Stated exercise = Rewrite these lines so that "address bar" becomes "URL bar", leaving every other word untouched.

Data supplied =

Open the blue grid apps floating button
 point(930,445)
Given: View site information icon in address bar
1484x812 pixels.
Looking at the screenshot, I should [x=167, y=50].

Solution to this problem =
Open the blue grid apps floating button
 point(930,445)
Given: View site information icon in URL bar
1484x812 pixels.
Looking at the screenshot, I should [x=167, y=50].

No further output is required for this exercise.